October 5, 2002
Anton Kern Gallery is proud to present Michael Joo’s seventh solo show in New York. Opening on September 5th, this is his first solo show after his participation in the Whitney Biennial.
Michael Joo’s new work, The Pack, consists of fifty plasticine sculptures. Based on taxidermy models for coyote skins, the works question notions of originality and individuality as they relate to figurative sculpture and installation. Arranged on pedestals of varying heights, the work can be seen as both unified whole and series of individual works. The viewer’s presence completes this group of stereotypically nonpack animals.

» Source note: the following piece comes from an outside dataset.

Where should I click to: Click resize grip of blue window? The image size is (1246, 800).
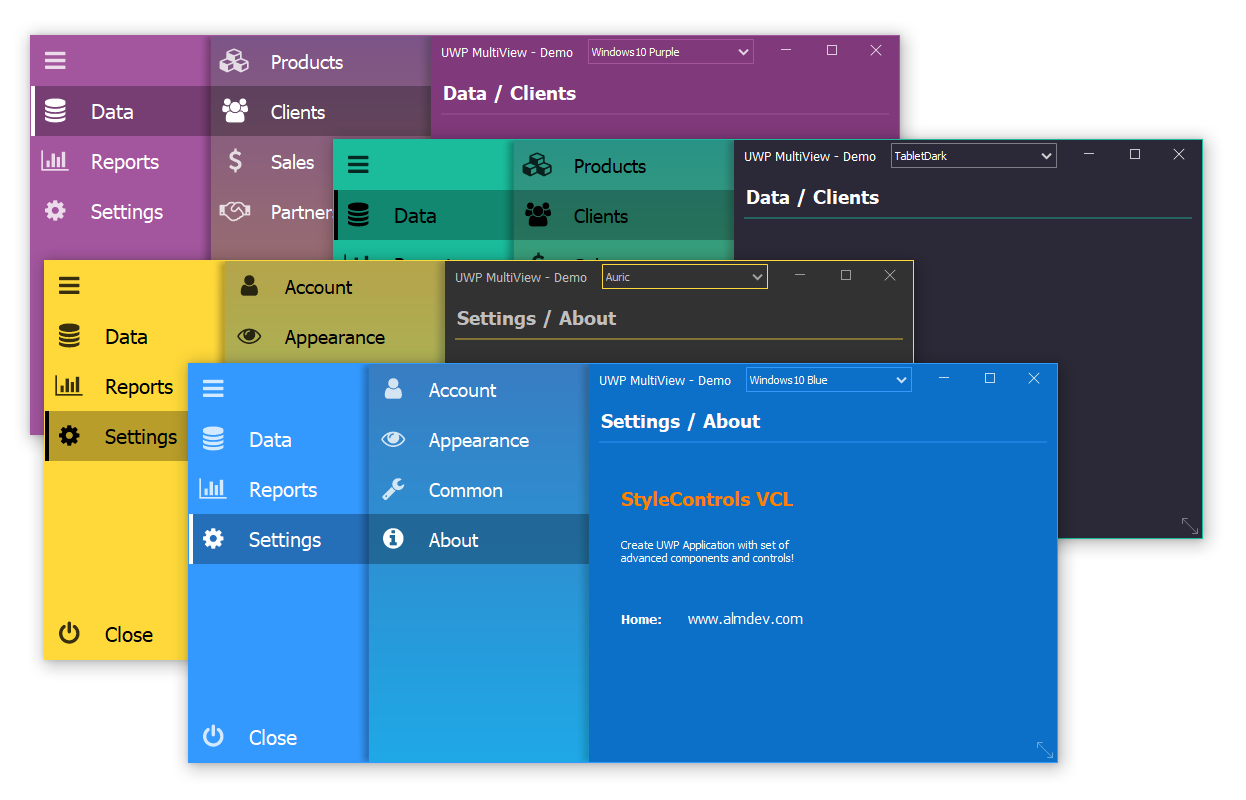pyautogui.click(x=1044, y=749)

Each of the figures is unique and meticulously crafted, belying the thin skin of clay cover that forms each model.
God, the second sculpture in the exhibition presents the image of a fur clad figure reclining on a pedestal made of frost and ice. The base upon which this figure lies is formed by the condensed humidity of the space itself and the breath of the viewer. As in The Pack, this work disrupts the strategies used to recreate the discourse of reality in the natural history museum, favoring the present and possible futures over the past.
Like Joo’s earlier works, Visible (1999-2000) and Assisted (2000), in which the artist employs his interest in medical anthropology to implicate the social and the failure of the absolute in the scientific model, these works extend the life of the found object and reference craft and customization.